#### [Reading text]
..............................

# Have to give up ganja



## Hobo richard (Dec 13, 2019)

Long time smoker (40+ years), other than cough, no problems. I am in Washiington State, a cannabis legal state, and right after i started buying legal weed i started feeling waves of nausea. Sometimes i might sneeze hard two or three times which helped. Worse in the mornings... soon no sneezing and vomiting, almost every morning, helped to sit up to sleep (hard to do in a tent). Completely feeling miserable, loosing weight fasy, zero appetite.
Research online leads me to this syndrome, and i experiment to see if it is real. Seems to bear out, relief in 48 hours post bud. Fuck.
I see GI doktor but keep the ganja use to myself, being a child of prohibition. Frau Doktor is mystified, finds no problem.
So, this is all of course self-diagnostic, but tests have proven it accurate.
Guess i am done with de herb.

..............................

#### [Work item]
Reproduce word for word the passage of the forum post about quitting ganja that begins with the words "## Hobo richard" and ends with "finds no problem.".

Dataset items
..............................

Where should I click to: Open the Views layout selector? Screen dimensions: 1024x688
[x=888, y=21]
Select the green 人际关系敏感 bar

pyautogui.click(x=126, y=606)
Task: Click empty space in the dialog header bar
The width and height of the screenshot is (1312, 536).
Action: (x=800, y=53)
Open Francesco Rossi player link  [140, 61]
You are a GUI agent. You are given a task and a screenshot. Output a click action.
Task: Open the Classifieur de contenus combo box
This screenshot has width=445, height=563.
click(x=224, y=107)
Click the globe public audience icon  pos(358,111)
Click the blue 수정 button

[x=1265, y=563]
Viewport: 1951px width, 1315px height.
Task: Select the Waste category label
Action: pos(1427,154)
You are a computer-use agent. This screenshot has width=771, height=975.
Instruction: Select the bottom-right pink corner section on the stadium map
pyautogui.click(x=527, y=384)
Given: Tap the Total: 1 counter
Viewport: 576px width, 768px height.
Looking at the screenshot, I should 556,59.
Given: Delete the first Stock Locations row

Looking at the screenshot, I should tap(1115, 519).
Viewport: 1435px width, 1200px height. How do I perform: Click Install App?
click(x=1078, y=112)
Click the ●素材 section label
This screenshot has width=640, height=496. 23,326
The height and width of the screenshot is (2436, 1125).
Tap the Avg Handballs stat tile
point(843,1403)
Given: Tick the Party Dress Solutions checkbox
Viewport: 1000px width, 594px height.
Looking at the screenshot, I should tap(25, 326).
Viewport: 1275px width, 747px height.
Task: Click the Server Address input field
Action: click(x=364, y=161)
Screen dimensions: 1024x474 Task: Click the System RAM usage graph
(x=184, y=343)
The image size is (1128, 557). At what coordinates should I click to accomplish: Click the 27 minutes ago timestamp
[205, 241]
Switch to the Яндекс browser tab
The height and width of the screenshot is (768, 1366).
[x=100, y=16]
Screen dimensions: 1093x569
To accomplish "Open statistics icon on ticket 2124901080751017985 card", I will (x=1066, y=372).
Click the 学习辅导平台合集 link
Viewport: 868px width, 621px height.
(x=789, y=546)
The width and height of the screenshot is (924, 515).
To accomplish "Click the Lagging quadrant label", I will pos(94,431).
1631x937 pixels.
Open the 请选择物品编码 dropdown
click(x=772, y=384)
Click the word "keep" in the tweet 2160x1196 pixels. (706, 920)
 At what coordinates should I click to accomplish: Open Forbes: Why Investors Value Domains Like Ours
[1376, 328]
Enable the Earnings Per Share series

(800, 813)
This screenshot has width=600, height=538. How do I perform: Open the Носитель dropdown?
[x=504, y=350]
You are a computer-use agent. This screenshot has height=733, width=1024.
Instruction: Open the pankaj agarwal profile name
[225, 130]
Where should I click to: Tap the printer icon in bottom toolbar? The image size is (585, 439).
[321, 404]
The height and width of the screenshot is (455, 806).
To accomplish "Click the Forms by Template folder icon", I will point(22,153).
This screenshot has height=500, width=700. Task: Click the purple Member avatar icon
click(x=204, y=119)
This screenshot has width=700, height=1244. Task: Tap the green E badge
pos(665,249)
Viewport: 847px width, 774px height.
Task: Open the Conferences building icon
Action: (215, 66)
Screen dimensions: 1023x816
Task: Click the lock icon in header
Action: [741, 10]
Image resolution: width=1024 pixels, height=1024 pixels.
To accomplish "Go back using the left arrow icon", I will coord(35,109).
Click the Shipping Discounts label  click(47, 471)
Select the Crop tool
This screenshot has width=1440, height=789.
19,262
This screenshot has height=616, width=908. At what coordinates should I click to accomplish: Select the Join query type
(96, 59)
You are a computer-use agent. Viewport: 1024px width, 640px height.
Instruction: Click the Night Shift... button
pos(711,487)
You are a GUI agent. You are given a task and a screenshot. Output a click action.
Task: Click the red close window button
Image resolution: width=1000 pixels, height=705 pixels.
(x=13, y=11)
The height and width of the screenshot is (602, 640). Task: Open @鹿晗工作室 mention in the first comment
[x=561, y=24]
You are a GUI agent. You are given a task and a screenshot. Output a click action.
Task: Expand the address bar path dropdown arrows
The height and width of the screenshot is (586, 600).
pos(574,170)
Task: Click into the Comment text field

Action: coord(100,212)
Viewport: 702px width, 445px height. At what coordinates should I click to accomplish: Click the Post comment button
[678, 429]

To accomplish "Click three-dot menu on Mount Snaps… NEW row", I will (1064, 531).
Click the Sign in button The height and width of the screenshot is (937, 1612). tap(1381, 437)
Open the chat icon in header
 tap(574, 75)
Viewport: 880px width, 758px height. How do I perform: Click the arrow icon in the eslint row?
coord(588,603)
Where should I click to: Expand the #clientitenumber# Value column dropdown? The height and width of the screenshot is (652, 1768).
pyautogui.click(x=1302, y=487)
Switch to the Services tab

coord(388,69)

..............................

#### [Answer space]
## Hobo richard (Dec 13, 2019)

Long time smoker (40+ years), other than cough, no problems. I am in Washiington State, a cannabis legal state, and right after i started buying legal weed i started feeling waves of nausea. Sometimes i might sneeze hard two or three times which helped. Worse in the mornings... soon no sneezing and vomiting, almost every morning, helped to sit up to sleep (hard to do in a tent). Completely feeling miserable, loosing weight fasy, zero appetite.
Research online leads me to this syndrome, and i experiment to see if it is real. Seems to bear out, relief in 48 hours post bud. Fuck.
I see GI doktor but keep the ganja use to myself, being a child of prohibition. Frau Doktor is mystified, finds no problem.